### WHAT YOU SHOULD DO
An exact transcription of the data below is needed.

++++ INFORMATION PROVIDED ++++

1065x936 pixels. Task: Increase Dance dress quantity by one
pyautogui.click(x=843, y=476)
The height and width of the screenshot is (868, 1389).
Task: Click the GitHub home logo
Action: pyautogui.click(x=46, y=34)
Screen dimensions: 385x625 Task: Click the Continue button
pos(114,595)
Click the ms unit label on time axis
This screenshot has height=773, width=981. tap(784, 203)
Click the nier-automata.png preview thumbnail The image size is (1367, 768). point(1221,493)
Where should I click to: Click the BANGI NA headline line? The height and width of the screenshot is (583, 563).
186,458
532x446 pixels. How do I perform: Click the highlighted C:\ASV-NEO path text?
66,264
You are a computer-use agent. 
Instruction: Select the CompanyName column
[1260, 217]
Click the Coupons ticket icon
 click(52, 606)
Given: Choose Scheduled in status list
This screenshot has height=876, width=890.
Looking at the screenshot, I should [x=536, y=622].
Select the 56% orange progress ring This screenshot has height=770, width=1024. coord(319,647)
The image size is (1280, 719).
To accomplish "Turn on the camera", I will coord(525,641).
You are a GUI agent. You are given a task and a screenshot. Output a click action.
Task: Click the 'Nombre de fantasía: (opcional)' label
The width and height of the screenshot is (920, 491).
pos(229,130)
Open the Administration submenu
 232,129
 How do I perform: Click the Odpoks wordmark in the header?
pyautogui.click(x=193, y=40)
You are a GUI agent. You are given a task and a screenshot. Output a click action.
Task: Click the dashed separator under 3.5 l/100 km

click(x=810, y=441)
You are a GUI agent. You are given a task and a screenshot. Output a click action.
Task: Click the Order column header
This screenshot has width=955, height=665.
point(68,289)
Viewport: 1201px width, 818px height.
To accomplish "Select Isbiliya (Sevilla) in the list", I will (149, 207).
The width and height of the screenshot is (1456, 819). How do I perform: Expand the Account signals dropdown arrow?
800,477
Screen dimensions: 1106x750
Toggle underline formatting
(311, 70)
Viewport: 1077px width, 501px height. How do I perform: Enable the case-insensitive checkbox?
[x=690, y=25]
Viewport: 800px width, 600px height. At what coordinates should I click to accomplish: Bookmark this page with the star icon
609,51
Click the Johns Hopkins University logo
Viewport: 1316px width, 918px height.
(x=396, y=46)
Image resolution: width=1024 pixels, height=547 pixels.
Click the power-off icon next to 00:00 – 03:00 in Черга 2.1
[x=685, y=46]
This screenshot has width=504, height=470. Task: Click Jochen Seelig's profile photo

++++

### EXPECTED ANSWER
1065x936 pixels. Task: Increase Dance dress quantity by one
pyautogui.click(x=843, y=476)
The height and width of the screenshot is (868, 1389).
Task: Click the GitHub home logo
Action: pyautogui.click(x=46, y=34)
Screen dimensions: 385x625 Task: Click the Continue button
pos(114,595)
Click the ms unit label on time axis
This screenshot has height=773, width=981. tap(784, 203)
Click the nier-automata.png preview thumbnail The image size is (1367, 768). point(1221,493)
Where should I click to: Click the BANGI NA headline line? The height and width of the screenshot is (583, 563).
186,458
532x446 pixels. How do I perform: Click the highlighted C:\ASV-NEO path text?
66,264
You are a computer-use agent. 
Instruction: Select the CompanyName column
[1260, 217]
Click the Coupons ticket icon
 click(52, 606)
Given: Choose Scheduled in status list
This screenshot has height=876, width=890.
Looking at the screenshot, I should [x=536, y=622].
Select the 56% orange progress ring This screenshot has height=770, width=1024. coord(319,647)
The image size is (1280, 719).
To accomplish "Turn on the camera", I will coord(525,641).
You are a GUI agent. You are given a task and a screenshot. Output a click action.
Task: Click the 'Nombre de fantasía: (opcional)' label
The width and height of the screenshot is (920, 491).
pos(229,130)
Open the Administration submenu
 232,129
 How do I perform: Click the Odpoks wordmark in the header?
pyautogui.click(x=193, y=40)
You are a GUI agent. You are given a task and a screenshot. Output a click action.
Task: Click the dashed separator under 3.5 l/100 km

click(x=810, y=441)
You are a GUI agent. You are given a task and a screenshot. Output a click action.
Task: Click the Order column header
This screenshot has width=955, height=665.
point(68,289)
Viewport: 1201px width, 818px height.
To accomplish "Select Isbiliya (Sevilla) in the list", I will (149, 207).
The width and height of the screenshot is (1456, 819). How do I perform: Expand the Account signals dropdown arrow?
800,477
Screen dimensions: 1106x750
Toggle underline formatting
(311, 70)
Viewport: 1077px width, 501px height. How do I perform: Enable the case-insensitive checkbox?
[x=690, y=25]
Viewport: 800px width, 600px height. At what coordinates should I click to accomplish: Bookmark this page with the star icon
609,51
Click the Johns Hopkins University logo
Viewport: 1316px width, 918px height.
(x=396, y=46)
Image resolution: width=1024 pixels, height=547 pixels.
Click the power-off icon next to 00:00 – 03:00 in Черга 2.1
[x=685, y=46]
This screenshot has width=504, height=470. Task: Click Jochen Seelig's profile photo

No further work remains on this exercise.